Vice Principal Schmidt introduced Win Kady who kept things short and ended by pointing to him. He stood up and approached the podium, trying to ignore the comments of some of the locals. He could see that as many were in favor of him for the wrong reasons as were against him for the same reasons, but together they only amounted to a handful of people. Most people in Brenlee just wanted to know someone who cared would be working on the case. He hadn’t planned on speaking, so he arrived at the podium with a long pause to start things off.

“As Inspector Kady said, my name’s Officer Ed Hernandez.” Someone out in the audience whispered ‘Eduardo’ loud enough for everyone to hear.

“Yeah, that’s right. Eduardo. Officer Eduardo Hernandez.” People grew quiet. “I, for one, don’t like being up here. The whole reason we’re all here is a bad one. I live here. With you. We shouldn’t have to have assemblies like this. And it makes me sick that this could happen here. I’m gonna get the one who did this. That’s my promise to each and everyone of you.”

The assembly was quiet and as Hernandez turned to go back to his seat some good old boy said, “Give ’em hell, Eddie.” And almost before anyone could react, “Sorry for cussin’ Ms. Schmidt.” A few people clapped and Principal Yaeger returned to the podium to close the assembly and send everyone home.

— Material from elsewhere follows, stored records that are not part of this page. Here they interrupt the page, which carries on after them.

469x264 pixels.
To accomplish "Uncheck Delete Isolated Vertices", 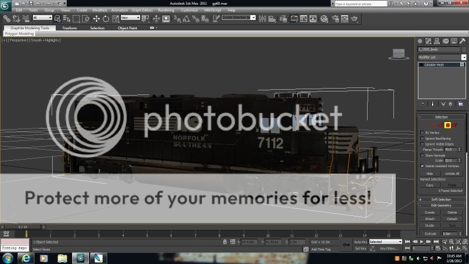I will point(423,165).
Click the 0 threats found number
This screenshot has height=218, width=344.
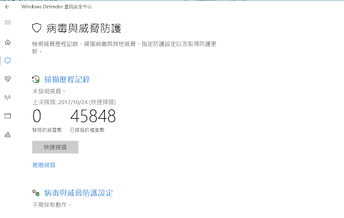[x=37, y=116]
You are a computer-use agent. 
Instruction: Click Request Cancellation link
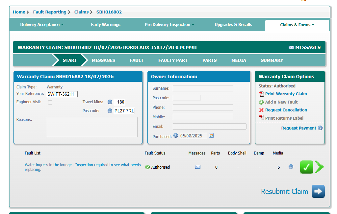(286, 110)
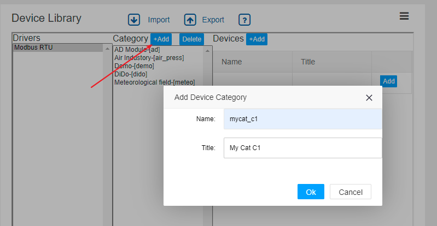Click +Add next to Devices
The height and width of the screenshot is (226, 437).
[x=257, y=39]
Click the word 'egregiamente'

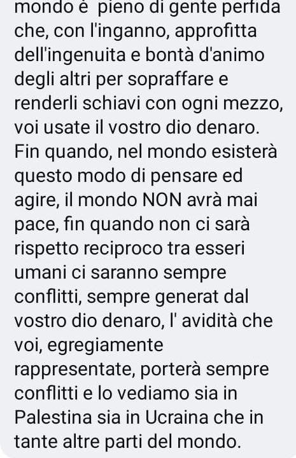pos(105,345)
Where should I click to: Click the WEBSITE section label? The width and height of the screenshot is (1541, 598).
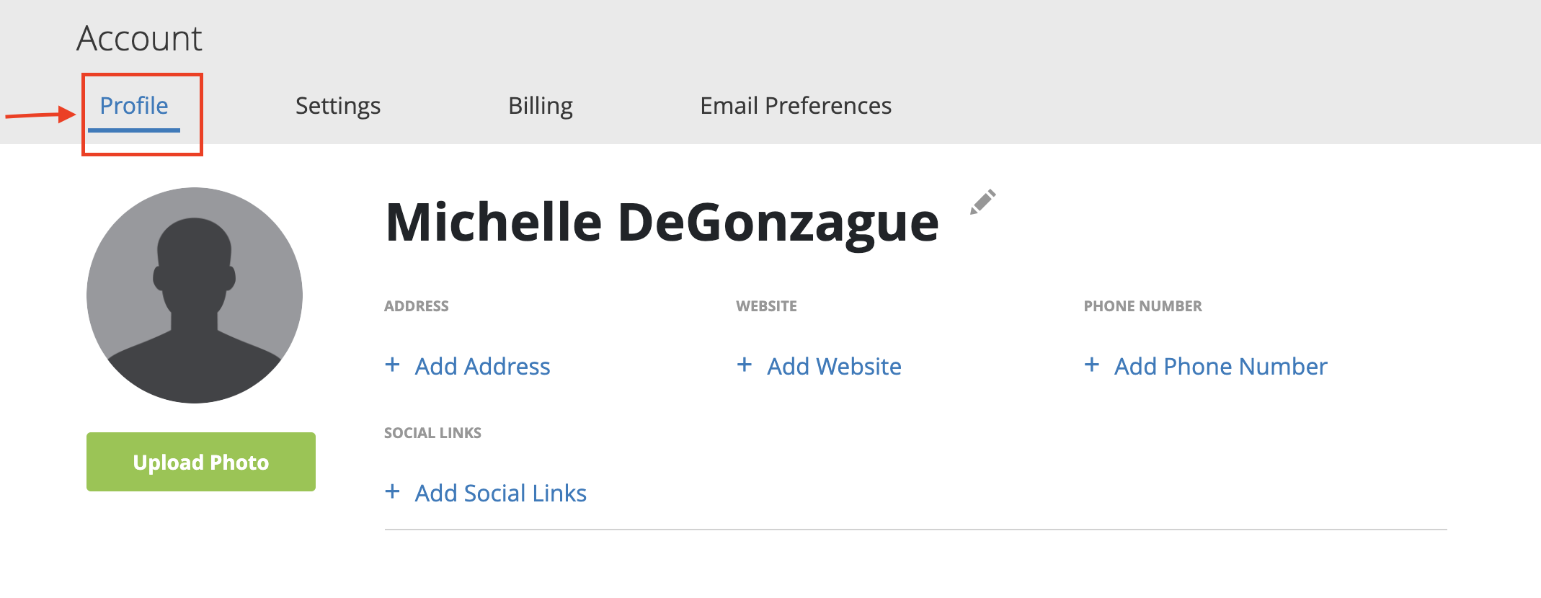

Hernandez remained in his chair as they left, many parents nodding his way in what he hoped was encouragement. The teachers, staff, and principles lingered with Win Kady, all talking among themselves and leaving Hernandez to himself for the moment. After most of the familes had left the gym, Hernandez noticed one man atop the back row of the bleachers, looking down at him. He recognized him almost immediately, Luke Bettis. Luke came down the bleachers quickly, moving towards the door. Hernandez went to cut him off. Luke stopped at the bottom of the bleachers, letting Hernandez catch him.

“I had you beat, Ed.”

“You have another kid, Luke?”

“Well, my kids still visit on weekends, you know.”

“Sure.”

“That was some promise you made.”

“I meant it.”

“Sure.” And Luke turned to leave.

Hernandez grabbed his arm, “What’s that mean?”

“Let go of me.”

“What’s that mean, Luke?” Luke didn’t answer so he let him go.

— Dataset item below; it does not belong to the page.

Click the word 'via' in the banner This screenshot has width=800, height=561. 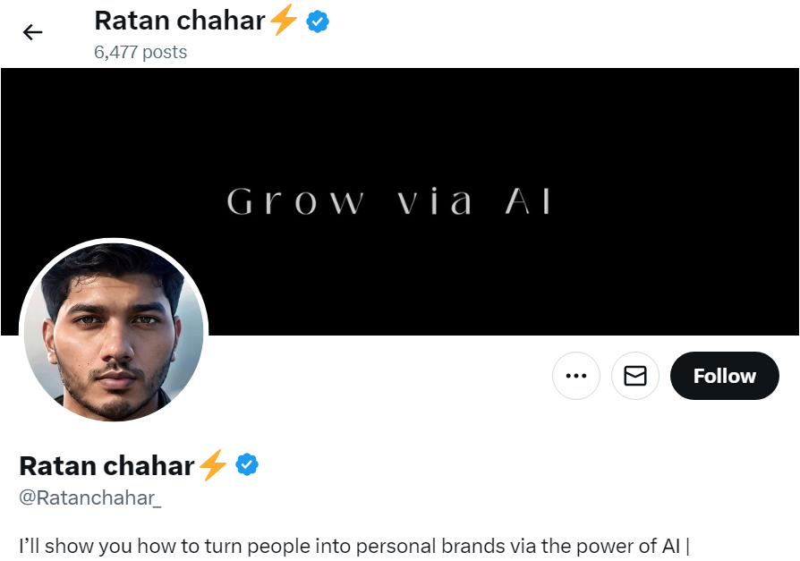(435, 202)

After a few steps, Luke turned back to face Hernandez. Now skipping backwards towards the door, he pointed to the teachers, Principals, and Sheriff’s personnel, “Don’t let them make a liar out of ya’. They did it before.” And he bolted out the door.

“Officer Hernandez.” Ms. Schmidt called his name, stopping him before he could follow the notorious waste of time that was Luke Bettis.